From 1fd21ed21cf1dbc2c7a9f0c4511e2cafd5e95eae Mon Sep 17 00:00:00 2001
From: Trayan Azarov <tazarov@users.noreply.github.com>
Date: Tue, 17 Oct 2023 23:59:42 +0300
Subject: [PATCH] Chroma batching (#11203)

- **Description:** Chroma >= 0.4.10 added support for batch sizes
validation of add/upsert. This batch size is dependent on the SQLite
limits of the target system and varies.
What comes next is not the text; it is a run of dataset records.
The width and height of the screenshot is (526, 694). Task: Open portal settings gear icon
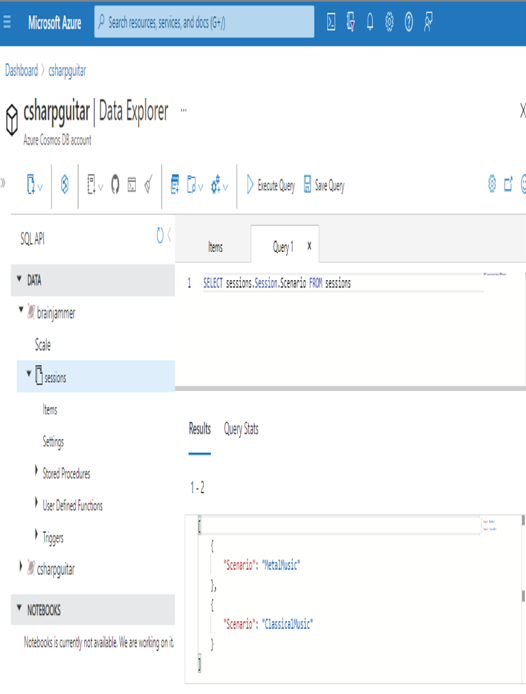[x=389, y=22]
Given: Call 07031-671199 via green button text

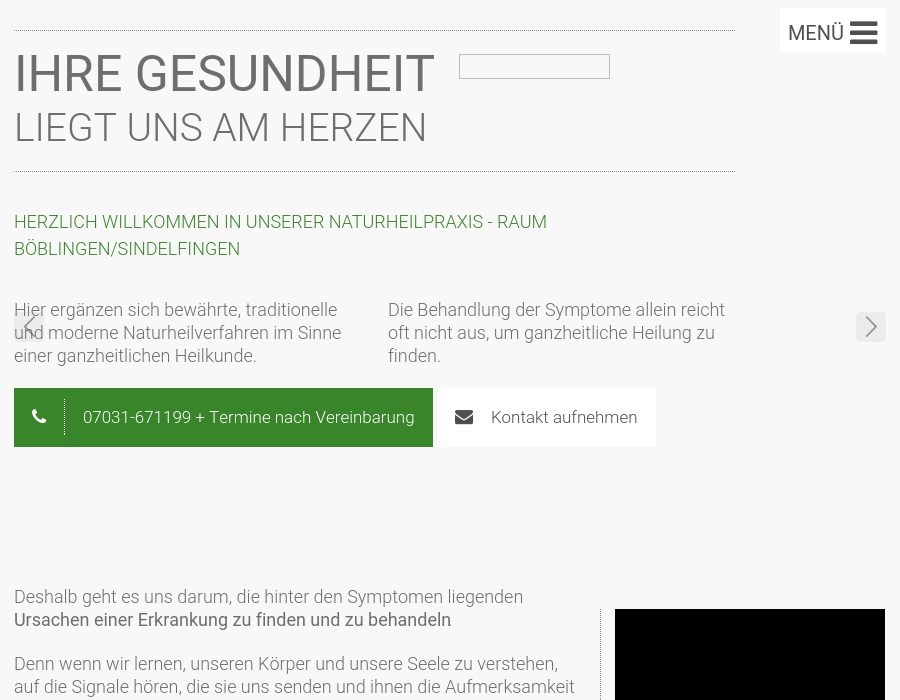Looking at the screenshot, I should 137,417.
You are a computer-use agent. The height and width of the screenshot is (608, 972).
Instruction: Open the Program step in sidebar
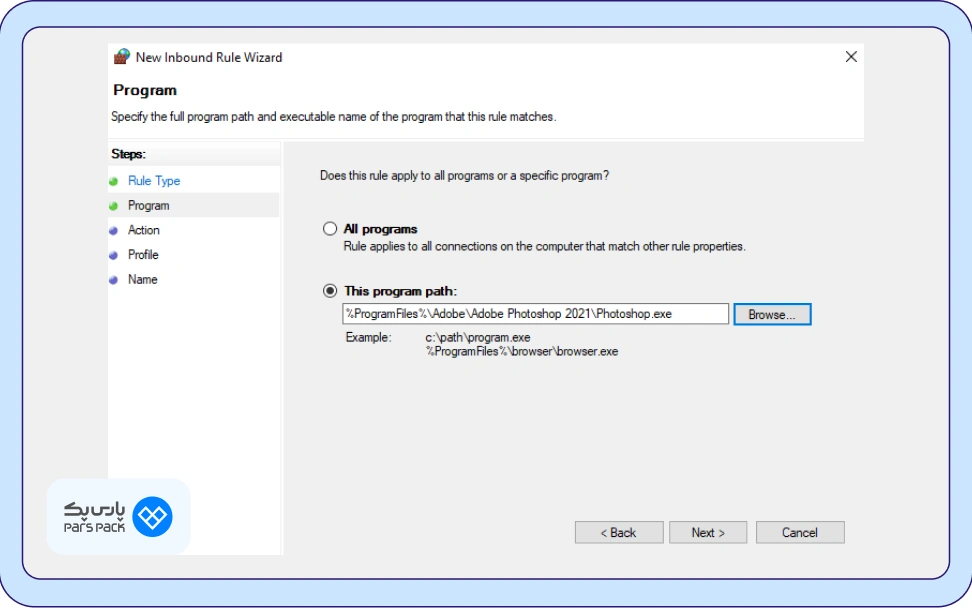coord(149,206)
In this change, for
Chroma>=0.4.10 batch splitting was added as the aforementioned
validation is starting to surface in the Chroma community (users using
LC)
 - **Issue:** N/A
 - **Dependencies:** N/A
 - **Tag maintainer:** @eyurtsev
 - **Twitter handle:** t_azarov
---
 .../langchain/vectorstores/chroma.py          |  50 ++++++--
 .../vectorstores/test_chroma.py               | 113 ++++++++++++++++++
 2 files changed, 156 insertions(+), 7 deletions(-)
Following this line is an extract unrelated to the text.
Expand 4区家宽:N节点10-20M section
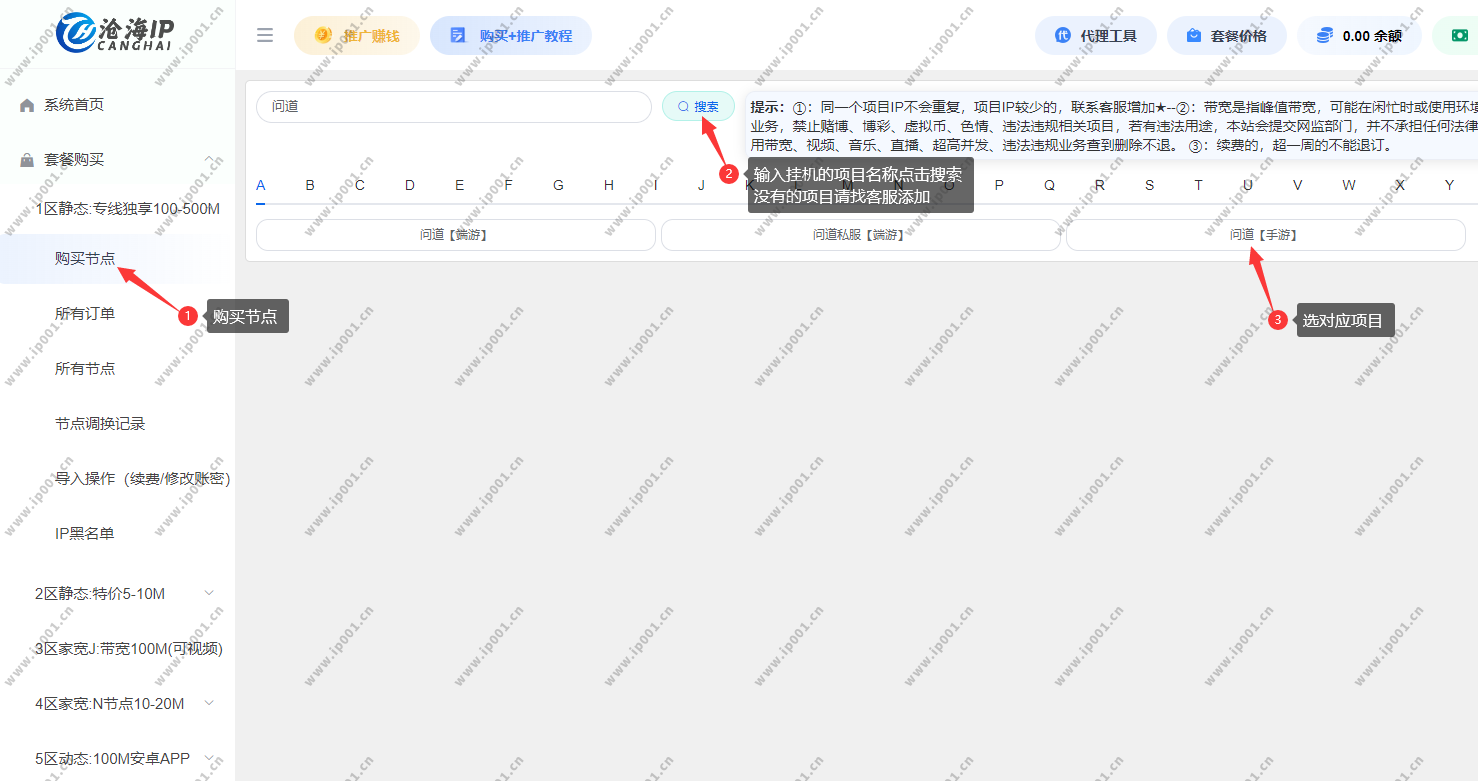The image size is (1478, 781). pyautogui.click(x=209, y=703)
diff --git a/libs/langchain/langchain/vectorstores/chroma.py b/libs/langchain/langchain/vectorstores/chroma.py
index c666e60c642..26b6a1da8c5 100644
--- a/libs/langchain/langchain/vectorstores/chroma.py
+++ b/libs/langchain/langchain/vectorstores/chroma.py
@@ -558,12 +558,31 @@ class Chroma(VectorStore):
             )
         embeddings = self._embedding_function.embed_documents(text)
 
-        self._collection.update(
-            ids=ids,
-            embeddings=embeddings,
-            documents=text,
-            metadatas=metadata,
-        )
+        if hasattr(
+            self._collection._client, "max_batch_size"
+        ):  # for Chroma 0.4.10 and above
+            from chromadb.utils.batch_utils import create_batches
+
+            for batch in create_batches(
+                api=self._collection._client,
+                ids=ids,
+                metadatas=metadata,
+                documents=text,
+                embeddings=embeddings,
+            ):
+                self._collection.update(
+                    ids=batch[0],
+                    embeddings=batch[1],
+                    documents=batch[3],
+                    metadatas=batch[2],
+                )
+        else:
+            self._collection.update(
+                ids=ids,
+                embeddings=embeddings,
+                documents=text,
+                metadatas=metadata,
+            )
 
     @classmethod
     def from_texts(
@@ -607,7 +626,24 @@ class Chroma(VectorStore):
             collection_metadata=collection_metadata,
             **kwargs,
         )
-        chroma_collection.add_texts(texts=texts, metadatas=metadatas, ids=ids)
+        if hasattr(
+            chroma_collection._client, "max_batch_size"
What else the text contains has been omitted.